▶ _WHAT TO PRODUCE_
Take the line with "Select the Бальзам category bottle icon" as the first and the last line of the data as the end. Write out both and every line between exactly, except pictures.

▶ _MATERIAL FOR THIS EXERCISE_
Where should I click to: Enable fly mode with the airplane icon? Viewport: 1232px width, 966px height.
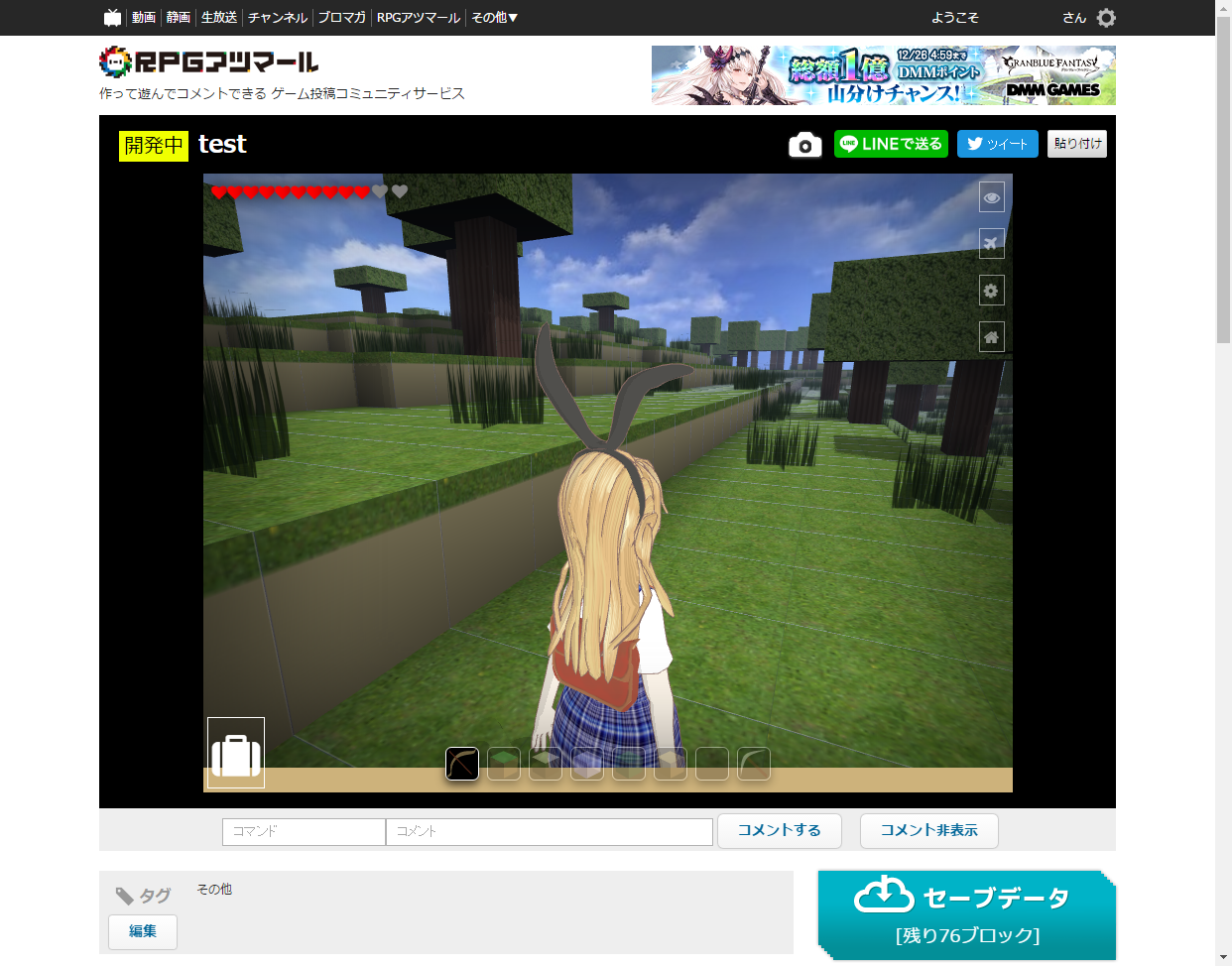[x=991, y=243]
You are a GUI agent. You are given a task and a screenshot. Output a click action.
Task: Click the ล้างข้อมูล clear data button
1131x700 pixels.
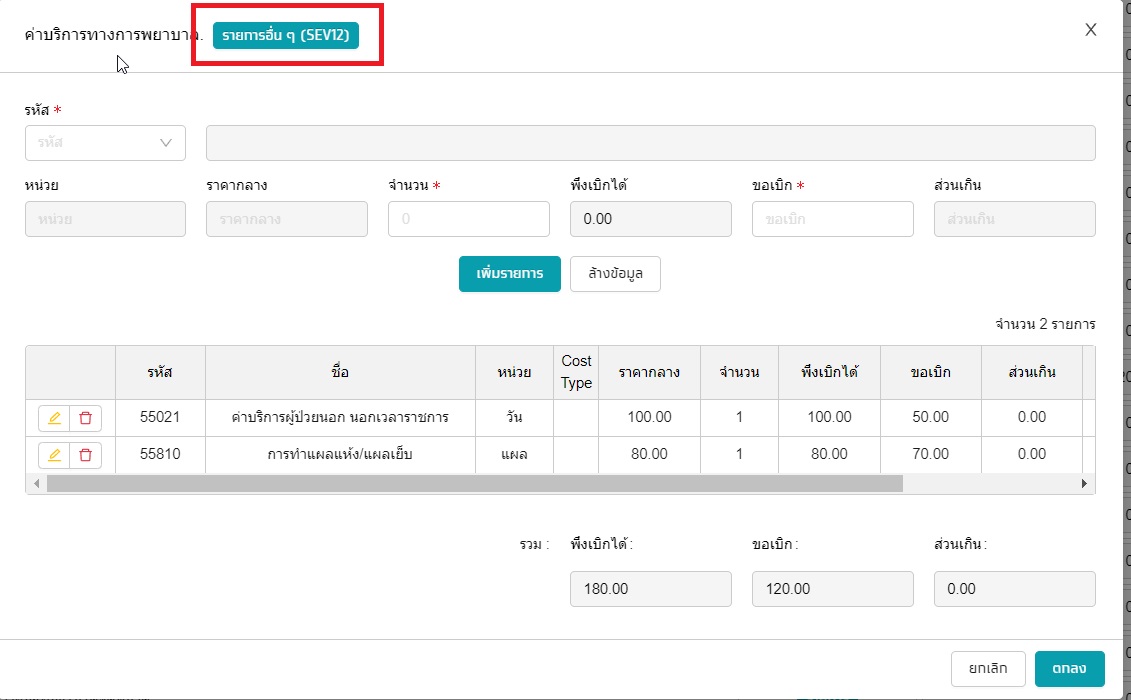click(x=615, y=274)
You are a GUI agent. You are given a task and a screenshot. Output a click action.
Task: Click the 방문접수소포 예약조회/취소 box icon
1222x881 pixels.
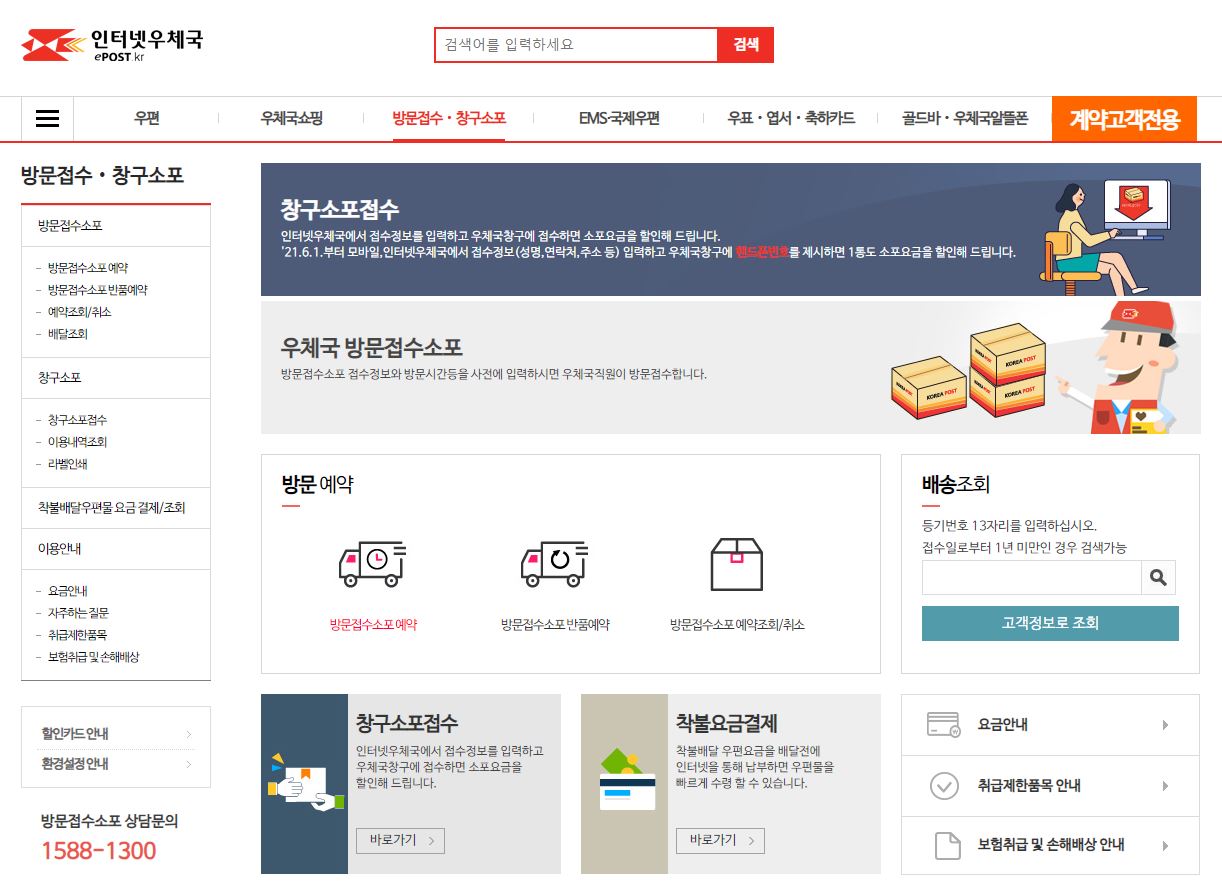tap(735, 566)
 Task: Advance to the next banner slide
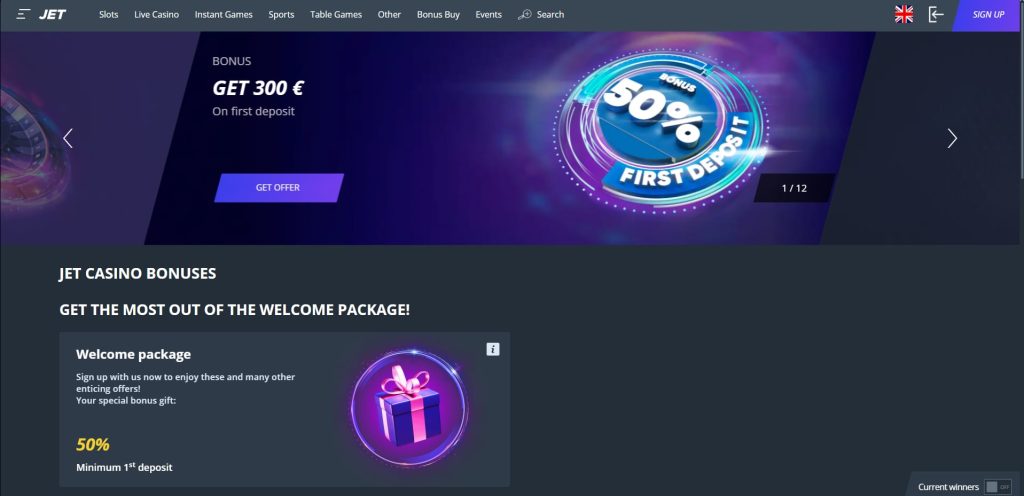pyautogui.click(x=952, y=138)
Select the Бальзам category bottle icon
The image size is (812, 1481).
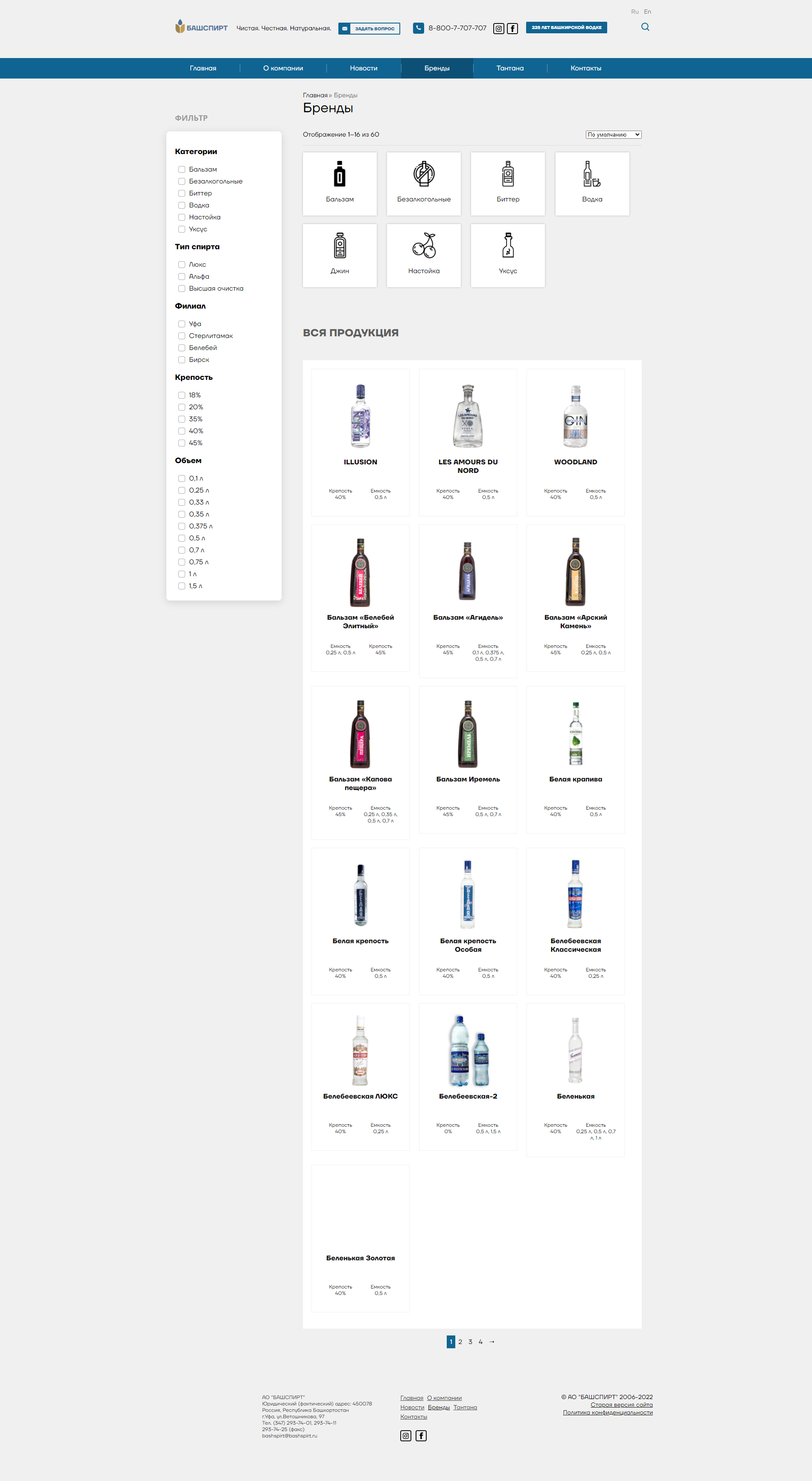(340, 174)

▶ _COMPLETED EXERCISE_
Select the Бальзам category bottle icon
The image size is (812, 1481).
(340, 174)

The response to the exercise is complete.